Ad organizzare le trappole per adescare le piccole vittime tramite il noto videogioco era un 17enne. Le indagini sono iniziate lo scorso luglio dopo la denuncia di una mamma.

Conclusa lʼinchiesta "Fortnite” sulla rete di pedofili, la scoperta fatta da una mamma

Dopo alcuni mesi di indagini si è conclusa lʼinchiesta “Fortnite”. Le indagini hanno portato alla scoperta di una rete di pedofili dietro alla quale c’era un 17enne che organizzava gli adescamenti mediante la piattaforma Fortnite. Tramite questa piattaforma il giovane spostava la comunicazione su Tik-Tok, Whatsapp e Instagram.

L’inchiesta è partita grazie alla denuncia di una mamma e sono state avviate le indagini anche in altre regioni.Le indagini, partite ai primi di luglio, sono state condotte dagli agenti di Rivoli con la collaborazione del Compartimento Polizia Postale Piemonte e del Compartimento Polizia Postale Veneto e hanno permesso di individuare il 17enne che organizzava i contatti.

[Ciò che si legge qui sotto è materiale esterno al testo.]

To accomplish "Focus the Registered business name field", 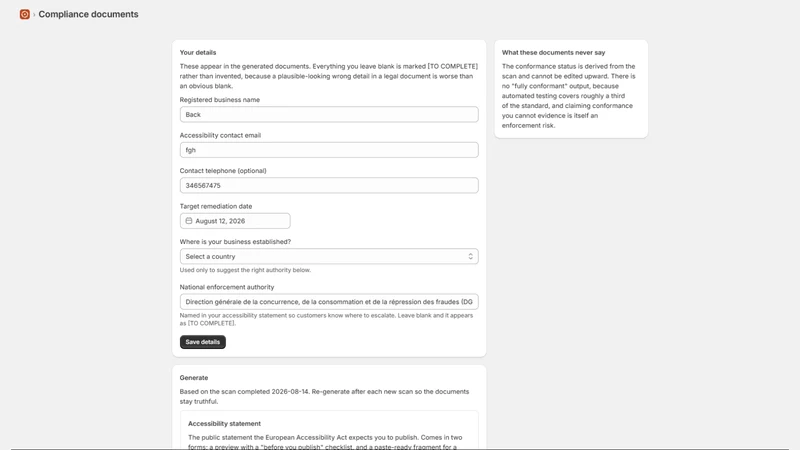I will point(329,114).
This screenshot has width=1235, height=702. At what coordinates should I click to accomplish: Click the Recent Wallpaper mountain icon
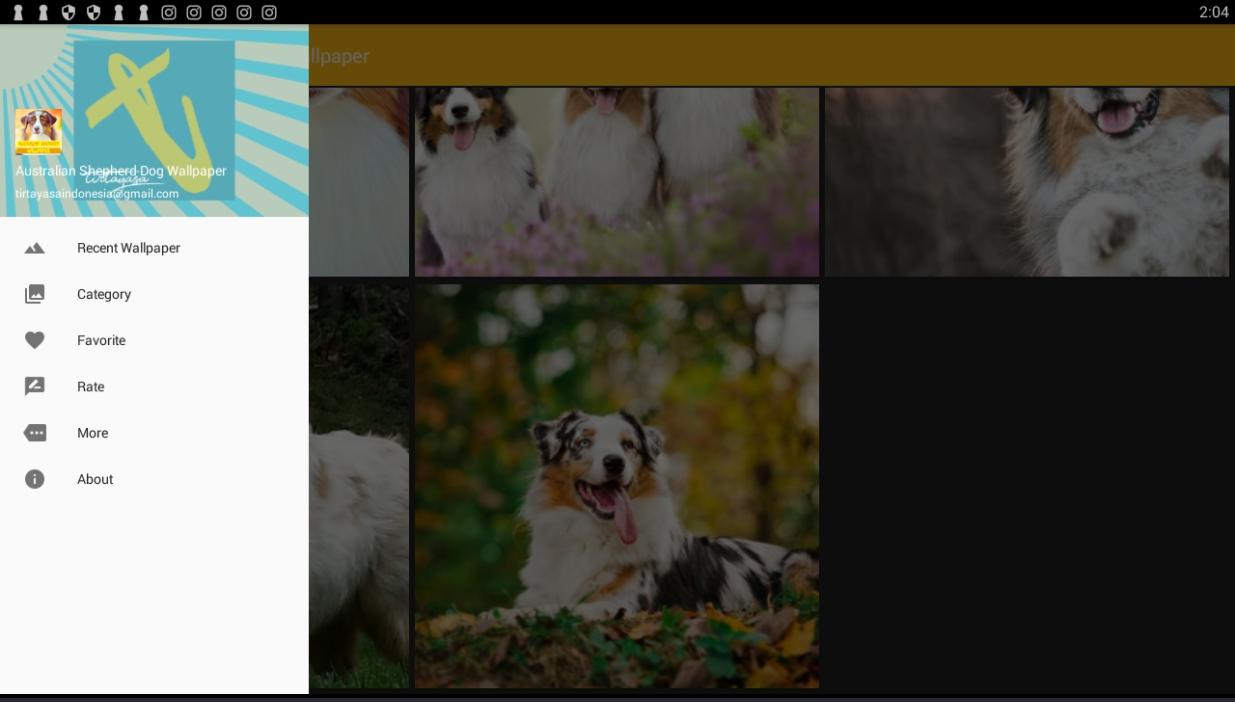[x=34, y=248]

Il giovane adescava bambini di età attorno ai 10 e tramite dialoghi via chat ed altri canali di contatto virtuale si introduceva nelle loto vite. Pian piano convinceva i bambini a ricevere immagini pornografiche e successivamente anche a produrle.I bambini si facevano convincere dal giovane prima perché dava loro dei compensi in denaro, mentre poi venivano minacciati. Inizialmente il giovane fingeva di essere solo un compagno di giochi, quando carpiva la loro fiducia passava a toni più incisivi e inviava immagini pedopornografiche, sino a passare alle minacce.

Tutto questo avveniva all’insaputa dei genitori che non immaginavano minimamente cosa stesse accadendo nelle camerette dei propri figli. A causa del lockdown i bambini passavano molto tempo con i dispositivi elettronici e quindi non sospettavano affatto che dietro qualche contatto potesse celarsi una rete di pedofilia.

A far scattare l’inchiesta è stata la segnalazione di una mamma. La donna ai primi di luglio ha notato nello smartphone del figlio di 10 anni una frase che l’ha incuriosita e così ha aperto la chat per leggere la conversazione. Inorridita da quanto ha scoperto è andata immediatamente dalla polizia di Rivoli a denunciare la vicenda e così la Procura per il Tribunale dei minorenni di Torino ha avviato le indagini che finalmente si sono concluse.